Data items
☆ ☆ ☆ ☆ ☆ ☆ ☆

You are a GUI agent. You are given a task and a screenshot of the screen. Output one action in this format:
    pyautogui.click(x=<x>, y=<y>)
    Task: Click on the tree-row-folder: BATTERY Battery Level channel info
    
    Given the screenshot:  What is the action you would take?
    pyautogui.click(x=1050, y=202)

☆ ☆ ☆ ☆ ☆ ☆ ☆

What the task asks - Set down the lines of each entry above exactly as they appear.

Task answer -
You are a GUI agent. You are given a task and a screenshot of the screen. Output one action in this format:
    pyautogui.click(x=<x>, y=<y>)
    Task: Click on the tree-row-folder: BATTERY Battery Level channel info
    
    Given the screenshot:  What is the action you would take?
    pyautogui.click(x=1050, y=202)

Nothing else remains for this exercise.